Objective 1 :: Could you copy the index merge pseudocode from "if len(pushDownConditions) - len(usedConditionsInOr)" up to and including "indexPath := GetIndexMergePartialPath(indexPaths,indexInfos)"?
Objective 2 :: Can you carry on with the index merge pseudocode from the point where it stops?
══ Provided text ══
GetIndexMergePartialPath(IndexInfos, indexAccessPaths) {
}

// (1) Maybe we will merge some indexPaths
//    for example: index1(a) index2(b)
//    condition : a < 1 or a > 2 or b < 1 or b > 10 
//    imPaths will be [a<1,a>2,b<1,b>10] and we can merge it and get [a<1 or a >2 , b < 1 or b > 10] 
// (2)IndexMergePath.tableFilters: 
//    <1> Remove a condition from PushdownConditions and the rest will be added to tableFilter.
//    <2> After the merge operation, if any indexPath's tableFilter is not nil, we should add it into tableFilters
	
CreateIndexMergeUnionPath(imPaths,PushdownConditions,cond,IndexInfos) {
}

GetIndexMergeIntersectionPaths(pushDownConditions, usedConditionsInOr, indexInfos) {
	var partialPaths

	if len(pushDownConditions) - len(usedConditionsInOr) < 2 {
		return nil
	}
	tableFilters := append(tableFilters, usedConditionsInOr...)
	newConsiderConditions := remove(pushDownConditions, usedConditionsInOr)
	for cond in newConsiderConditions {
		indexPaths = buildAccessPath([]{cond}, indexInfos)
		if indexPaths == nil {
			tableFilters = append(tableFilters,cond)
			continue
		}
		indexPath := GetIndexMergePartialPath(indexPaths,indexInfos)
		partialPaths = append(partialPaths, indexPath)
	}
	if len(partialPaths) < 2 {
		return nil
	}
	return CreateIndexMergeIntersectionPath(partialPaths, tableFilters)
═══
══ Excerpted data ══
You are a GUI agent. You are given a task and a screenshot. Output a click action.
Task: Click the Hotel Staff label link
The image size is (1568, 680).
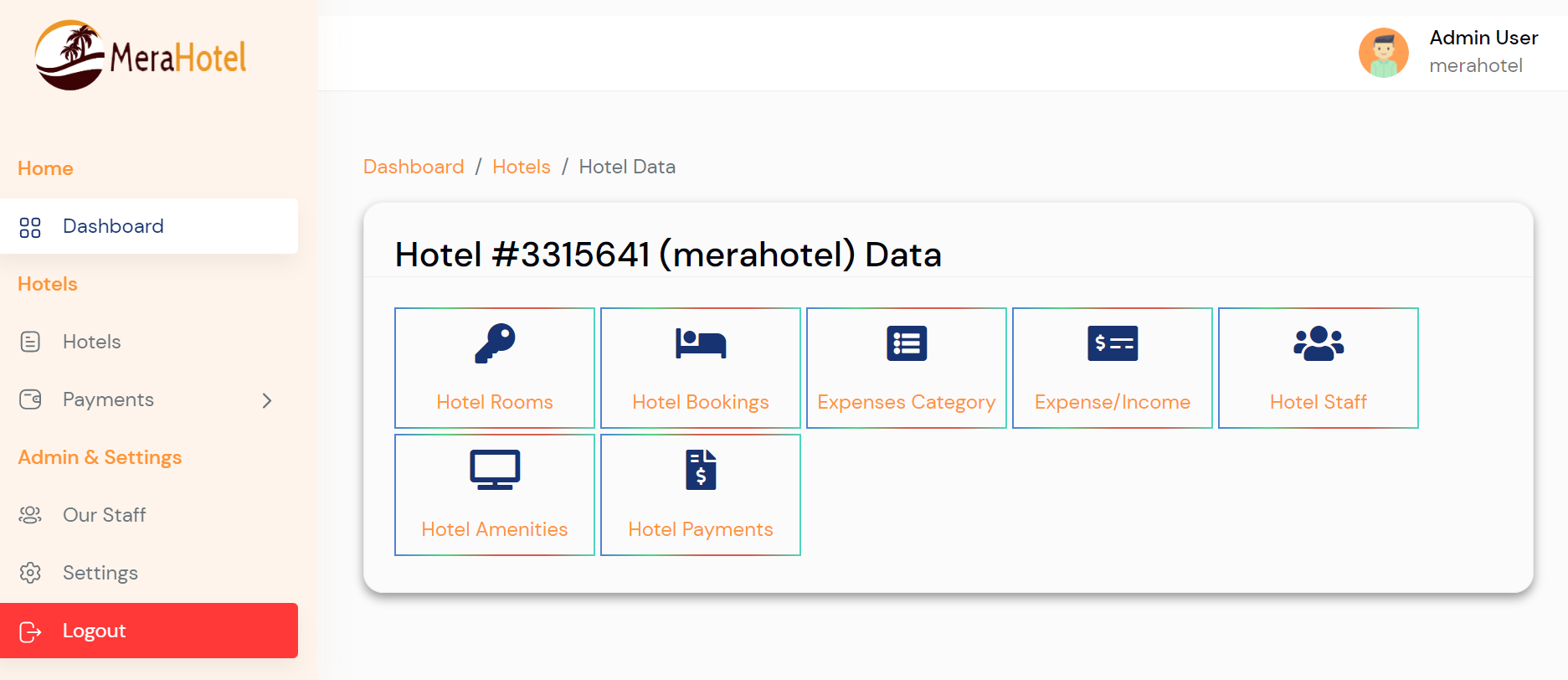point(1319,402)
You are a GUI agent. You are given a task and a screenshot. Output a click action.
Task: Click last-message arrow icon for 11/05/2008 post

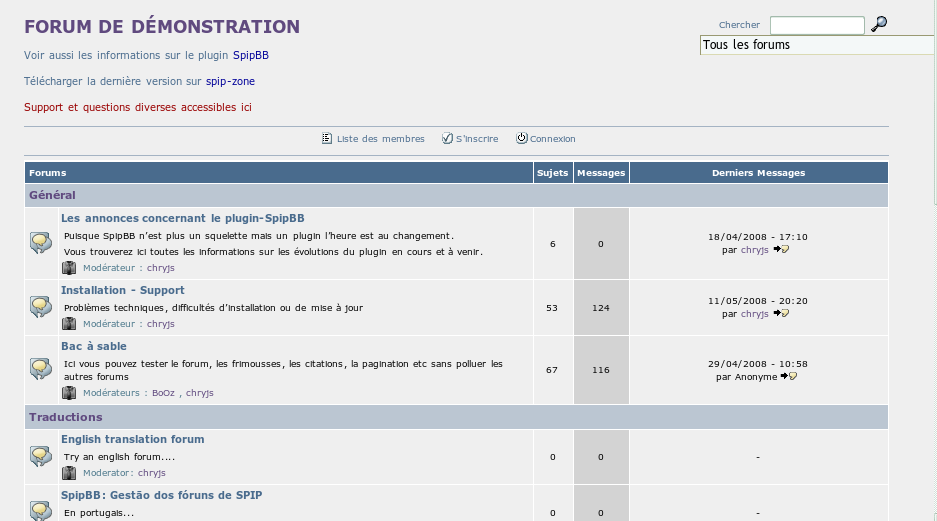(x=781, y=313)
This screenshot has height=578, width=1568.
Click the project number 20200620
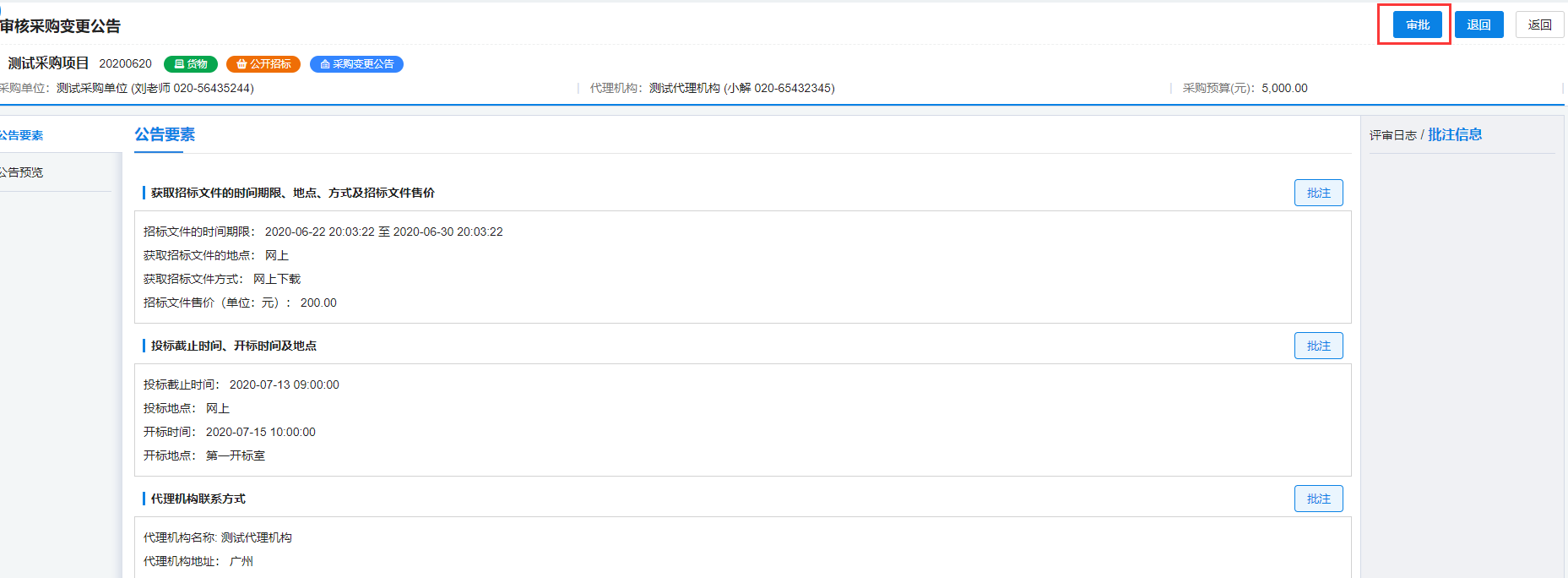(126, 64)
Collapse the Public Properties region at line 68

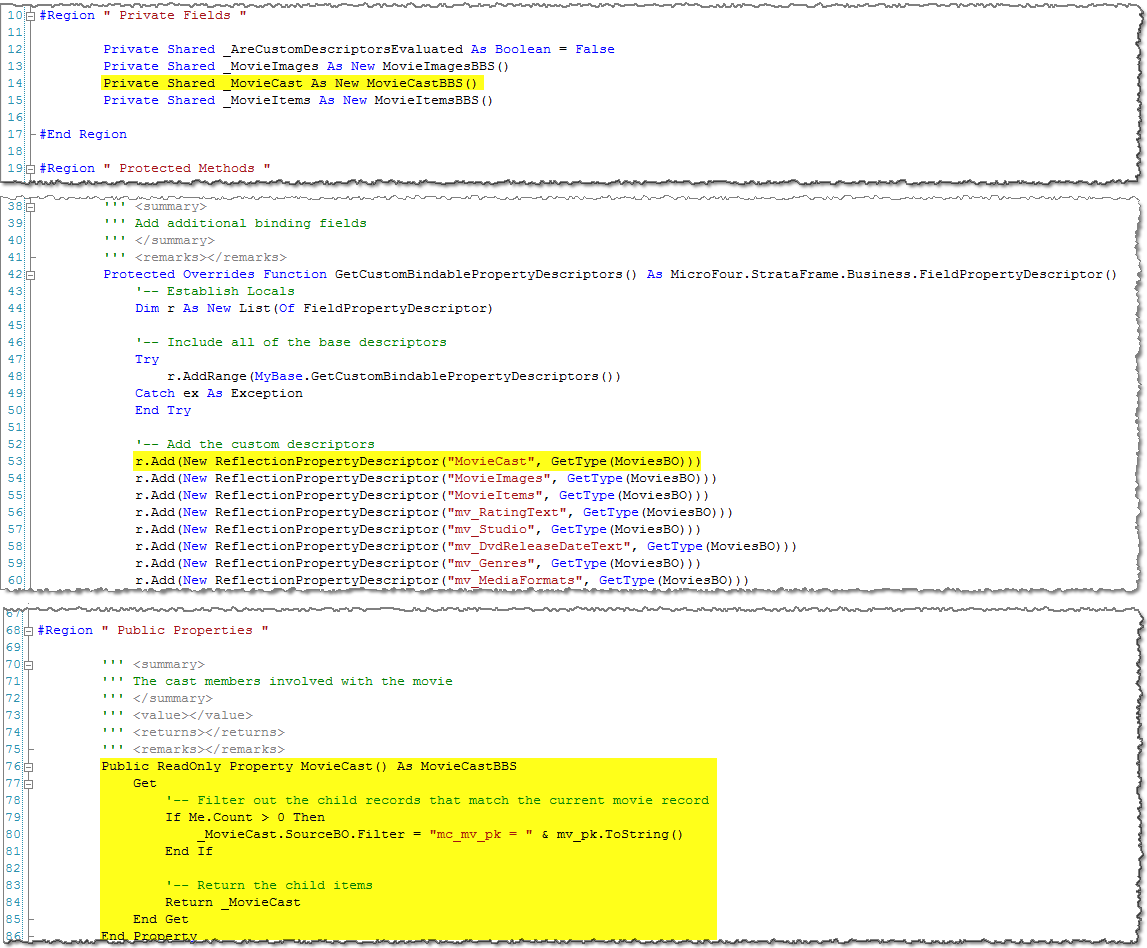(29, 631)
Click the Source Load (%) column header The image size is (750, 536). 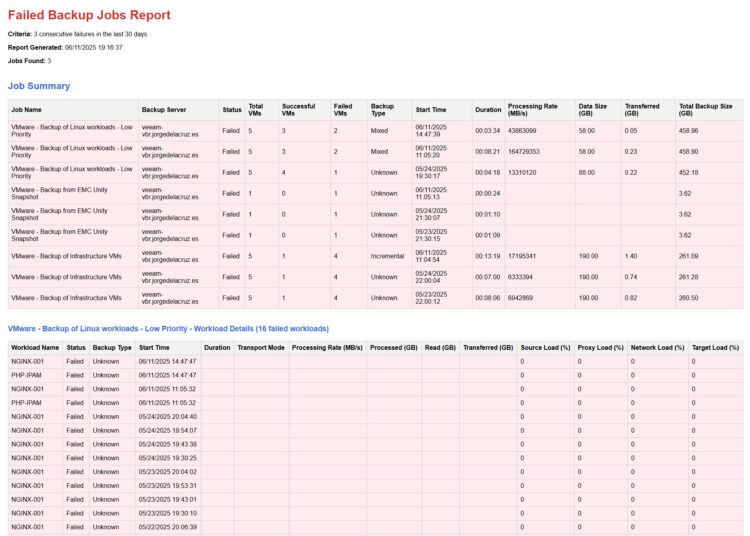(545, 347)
═══
Written answer 1 ::
if len(pushDownConditions) - len(usedConditionsInOr) < 2 {
		return nil
	}
	tableFilters := append(tableFilters, usedConditionsInOr...)
	newConsiderConditions := remove(pushDownConditions, usedConditionsInOr)
	for cond in newConsiderConditions {
		indexPaths = buildAccessPath([]{cond}, indexInfos)
		if indexPaths == nil {
			tableFilters = append(tableFilters,cond)
			continue
		}
		indexPath := GetIndexMergePartialPath(indexPaths,indexInfos)

Written answer 2 ::
}

// Now, we just use all paths in partialPaths to generate a IndexMergeIntersection.
// We also need to merge possible paths. 
// For example: 
//   index:  ix1(a)
//   condition: a > 1 and a < 10
//   we will get two partial paths and they all use index ix1. 
// IndexMergePath.tableFilters: 
//   <1> tableFilters
//   <2> after merge operation, if any indexPath's tableFilter is not nil, we 
//       should add indexPath’s tableFilter into IndexMergePath.tableFilters
CreateIndexMergeIntersectionPath(partialPaths, tableFilters) {
}

Executor

The graph below illustrates an execution of IndexMerge scan.

Execution Model

Every index plan in PhysicalIndexMergeLookUpReader will start an IndexWorker to execute the IndexScan plan and send handles to AndOrWorker. AndOrWorker is responsible for performing set operations (and, or) to getting final handles. Then AndOrWoker sends final handles to TableWorkers to get rows from TiKV.

Here are some designs for index plans in pipeline mode to be executed without considering the order.

(1) IndexMergeIntersection

IndexMergeIntersection

Take this example: Use set1 to record row IDs returned by ix1 but not sent to tableWorker. Use set2 to record the same thing for ix2.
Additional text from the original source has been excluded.